A dix jours du déconfinement, le gouvernement a plafonné le prix de vente des masques chirurgicaux à 95 centimes l’unité, mais pas celui des masques en tissu, en raison de la diversité des modèles et de leur provenance.
Dans la grande distribution, les masques à usage unique seront vendus « à prix coûtant » et les masques en tissu « entre deux et trois euros », a assuré Jacques Creyssel, délégué général de la Fédération du commerce et de la distribution (FCD), se défendant d’avoir des constitué des « stocks cachés », comme l’ont reproché de nombreux soignants, qui eux en ont cruellement manqué.
La sénatrice de Gironde Nathalie Delattre (Mouvement radical) a demandé la constitution d’une commission d’enquête sur le sujet.
Pas de passeport immunitaire
La Haute autorité de santé (HAS) a précisé pour sa part les cas où les tests sérologiques – ceux qui cherchent les anticorps – étaient utiles : pour les personnels soignants et en hébergement collectif (Ehpad, casernes, prisons…).
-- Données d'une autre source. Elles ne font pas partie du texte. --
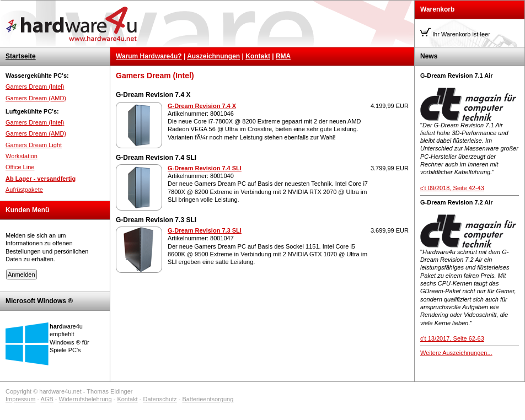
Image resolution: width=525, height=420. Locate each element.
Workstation (22, 156)
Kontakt (258, 56)
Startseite (20, 56)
Mais il est impossible aujourd’hui de « délivrer le passeport immunitaire dont tout le monde rêve pour le déconfinement ».
Sur le plan économique, la crise sanitaire continue ses ravages : la SNCF a subi un manque à gagner de deux milliards d’euros du fait du virus, a annoncé son PDG Jean-Pierre Farandou, envisageant une aide de l’Etat et des suppressions de postes.
Les soignants, eux, s’inquiètent toujours de la possibilité d’une deuxième vague : « l’hôpital a tenu la première fois mais si on devait avoir une deuxième vague, on est morts », a prévenu Philippe-Gabriel Steg, cardiologue de l’hôpital Bichat.